The vulnerability resides in the SQLcl component of Oracle Database Server and permits an unauthenticated user who has already logged into the host system to compromise the SQLcl process. The flaw requires the cooperation of a separate person to trigger exploitation, indicating that user interaction is needed. Once an attacker achieves control of SQLcl, the tool can be used to read, modify, or delete data accessed through the database, resulting in confidentiality, integrity, and availability impacts. The official description does not explicitly state the data‑manipulation capabilities; those consequences are inferred from the fact that SQLcl is a database client that can execute arbitrary SQL statements.

Oracle Database Server versions 23.4.0 through 23.26.0 are affected; the issue applies to all builds of SQLcl distributed as part of these releases.
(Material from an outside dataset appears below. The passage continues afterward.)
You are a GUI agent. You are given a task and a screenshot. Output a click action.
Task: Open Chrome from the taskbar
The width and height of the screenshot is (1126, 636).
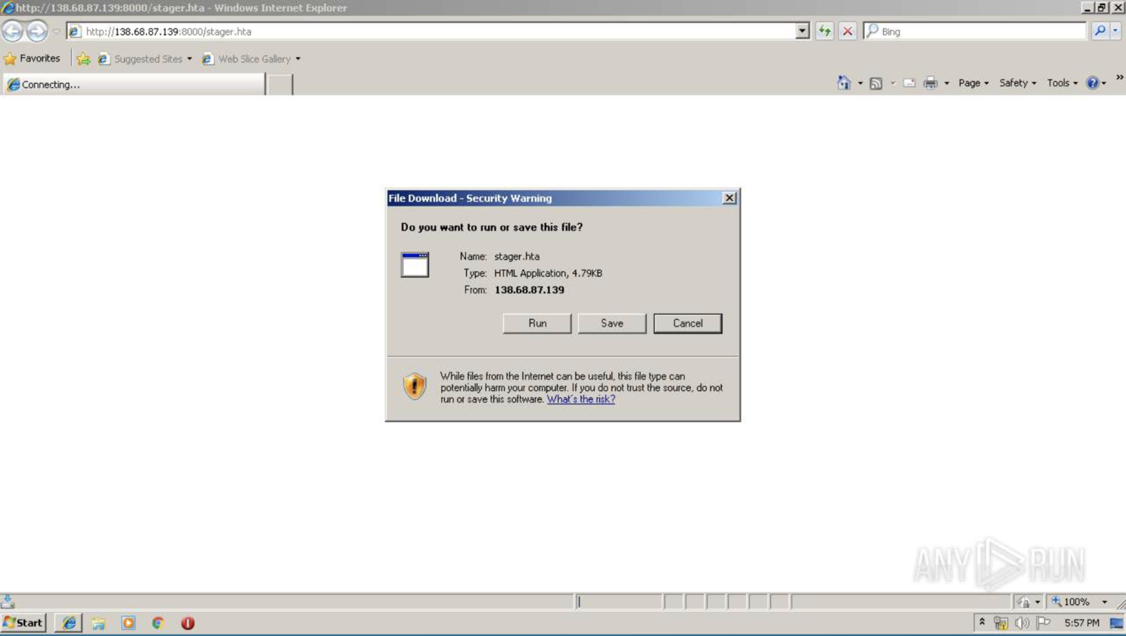point(158,623)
The CVSS 3.1 base score of 7.0 signals serious risk, yet the attack vector is limited to local access (AV:L) and requires user interaction (UI:R). No authentication is required from the attacker (PR:N), but the exploitation effort is high (AC:H). The EPSS score of less than 1% and absence from CISA’s KEV catalog suggest a low likelihood of widespread exploitation, yet the potential for a localized takeover of a database interface tool warrants timely action. If an attacker were to succeed, the resulting compromise would allow alteration of data and potentially disrupt database availability.